**Bereitgestellter Text:**

##############################

Leitsatz (amtlich)
Erwirbt ein Steuerpflichtiger ein für seinen Betrieb zu großes Grundstück in der von vornherein gegebenen Absicht, den nicht benötigten Teil alsbald wieder zu verkaufen, so sind die für den Tag des Vertragsabschlusses zu ermittelnden Anschaffungskosten in der Weise zu ermitteln, daß die Gesamtaufwendungen des Steuerpflichtigen nach objektivem Maßstab auf den benötigten Teil des Grund und Bodens, den nicht benötigten Teil und die aufstehenden Gebäude aufgeteilt werden. Bei der Weiterveräußerung erzielte Gewinne oder Verluste sind steuerlich zu berücksichtigen. Nur eine nicht objektiven Maßstäben entsprechende Aufteilung der Gesamtaufwendungen führt zu einer Korrektur der angesetzten Anschaffungskosten und damit der ausgewiesenen Gewinne oder Verluste.
Normenkette
EStG § 6 Abs. 1
Tatbestand
Streitig ist, ob Teilverkäufe, die sachlich und zeitlich in engem ursächlichen Zusammenhang mit dem Erwerb eines Grundstücks stehen, zu Veräußerungsgewinnen bzw. entsprechenden Verlusten führen können.
Die Revisionsklägerin (Steuerpflichtige), die ihr Fabrikationsunternehmen bis zum März 1958 in gemieteten Räumen betrieb, sah sich infolge Ausweitung ihres Geschäftsumfangs gezwungen, eigenen Grundbesitz zu erwerben. Sie kaufte deshalb mit Vertrag vom 16. August 1957 ein an sich für ihre Zwecke wie auch für ihre finanziellen Verhältnisse zu großes, 9526 qm umfassendes Grundstück mit aufstehenden Gebäuden (Fabrik-, Büro- und Wohngebäude sowie zwei Werkhallen), in denen nach Durchführung der erforderlichen Umbauten das Unternehmen hinfort betrieben werden sollte. Der Erwerb eines den Bedürfnissen der Steuerpflichtigen entsprechenden Teilgrundstücks scheiterte an Umständen in der Person des Veräußerers. Der Kaufpreis betrug einschließlich der angefallenen Nebenkosten 363 413,50 DM; eine Aufteilung auf Grund und Boden und Gebäude erfolgte im Vertrage nicht.

##############################

**Gespeicherte Zeilen:**

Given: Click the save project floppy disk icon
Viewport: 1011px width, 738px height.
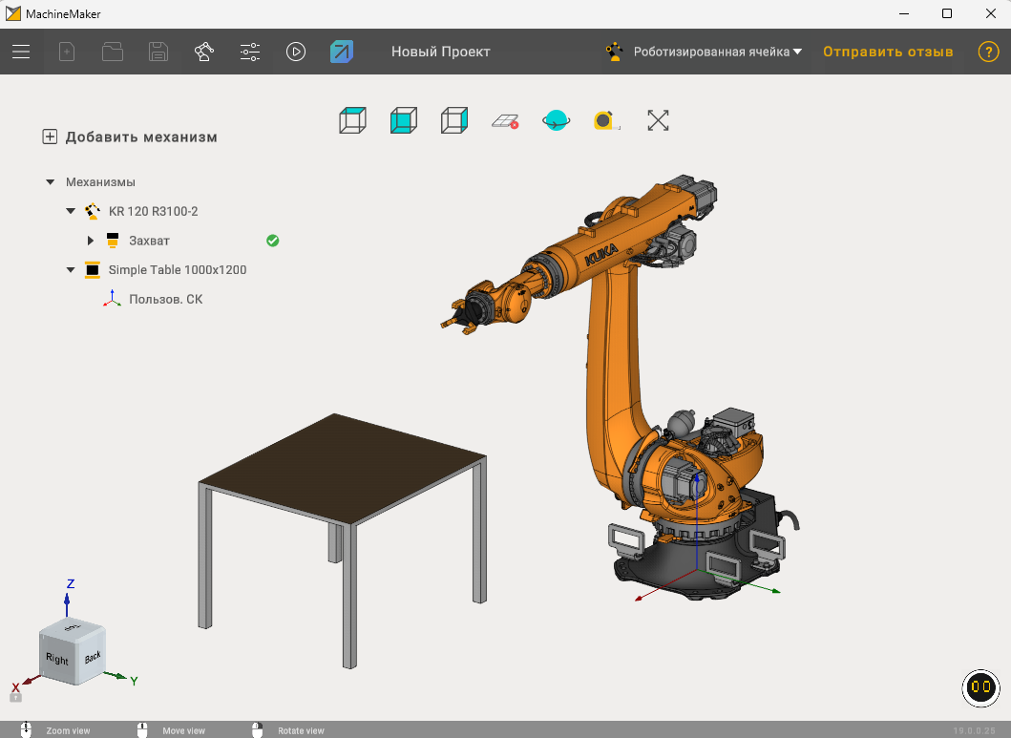Looking at the screenshot, I should pyautogui.click(x=158, y=52).
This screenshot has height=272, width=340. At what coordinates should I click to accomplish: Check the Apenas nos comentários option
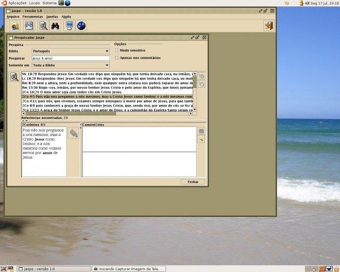click(117, 57)
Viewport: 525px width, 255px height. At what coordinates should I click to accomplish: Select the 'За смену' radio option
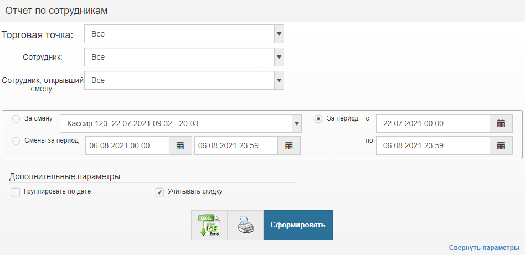[x=16, y=118]
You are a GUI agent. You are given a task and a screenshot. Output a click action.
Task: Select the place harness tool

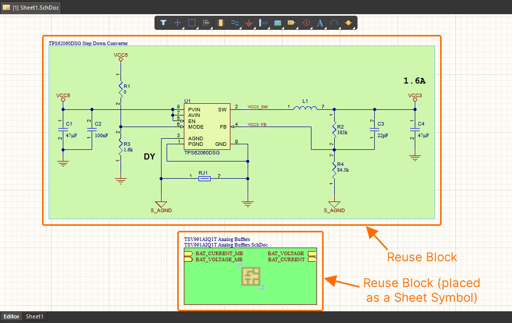(263, 23)
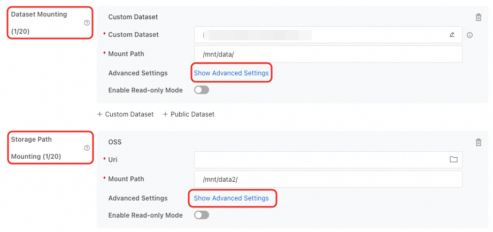
Task: Click the /mnt/data/ Mount Path field
Action: (328, 54)
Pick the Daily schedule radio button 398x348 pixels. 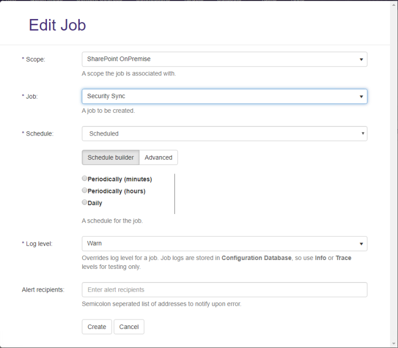tap(85, 202)
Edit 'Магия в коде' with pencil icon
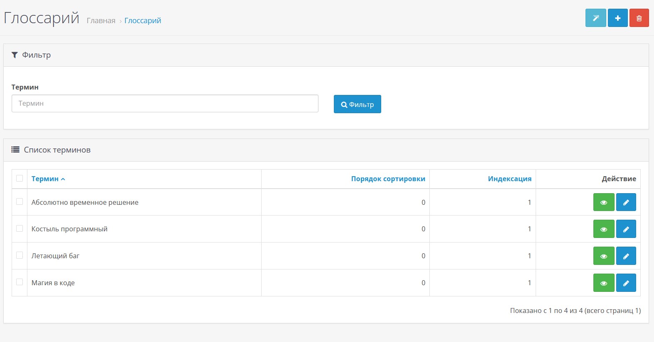This screenshot has height=342, width=654. click(x=626, y=283)
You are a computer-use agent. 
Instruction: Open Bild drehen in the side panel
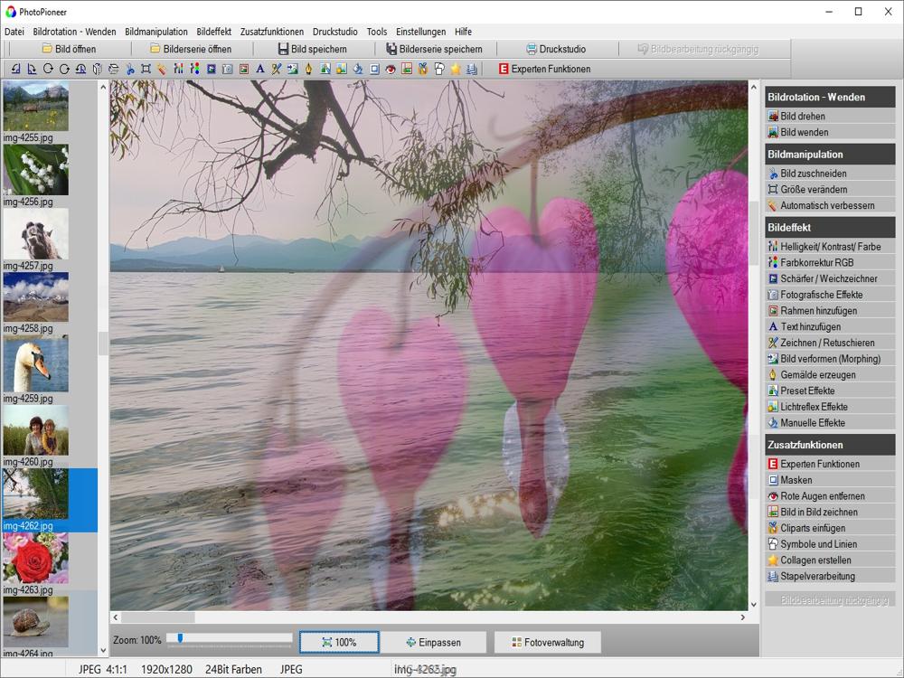803,117
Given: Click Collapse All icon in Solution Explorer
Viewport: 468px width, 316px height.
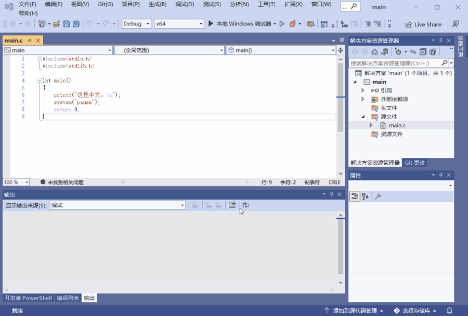Looking at the screenshot, I should pos(423,52).
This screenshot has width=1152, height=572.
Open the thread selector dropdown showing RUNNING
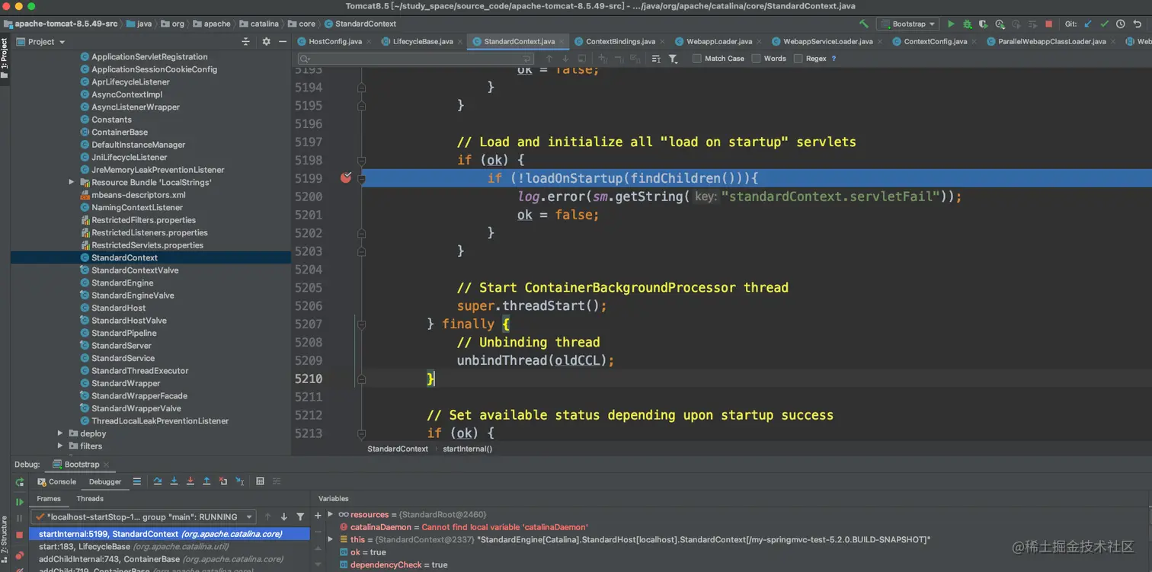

##############################

**Aufgaben:**
A. Schreiben Sie aus dem bereitgestellten Text den Abschnitt von "Normenkette" bis einschließlich "Verlusten führen können." wortgetreu ab.
B. Prüfen Sie anhand des bereitgestellten Textes, ob die folgenden Aussagen zutreffen, und antworten Sie jeweils mit Ja oder Nein sowie den maßgeblichen Worten des Textes in wörtlichem Zitat: (i) Die Steuerpflichtige betrieb ihr Fabrikationsunternehmen bis zum März 1958 in gemieteten Räumen. (ii) Im Kaufvertrag wurde der Kaufpreis auf Grund und Boden und Gebäude aufgeteilt. (iii) Das erworbene Grundstück umfasste 9526 qm.

**Lösungen:**
A.
Normenkette
EStG § 6 Abs. 1
Tatbestand
Streitig ist, ob Teilverkäufe, die sachlich und zeitlich in engem ursächlichen Zusammenhang mit dem Erwerb eines Grundstücks stehen, zu Veräußerungsgewinnen bzw. entsprechenden Verlusten führen können.

B.
(i) Ja: „die ihr Fabrikationsunternehmen bis zum März 1958 in gemieteten Räumen betrieb“
(ii) Nein: „eine Aufteilung auf Grund und Boden und Gebäude erfolgte im Vertrage nicht“
(iii) Ja: „9526 qm umfassendes Grundstück“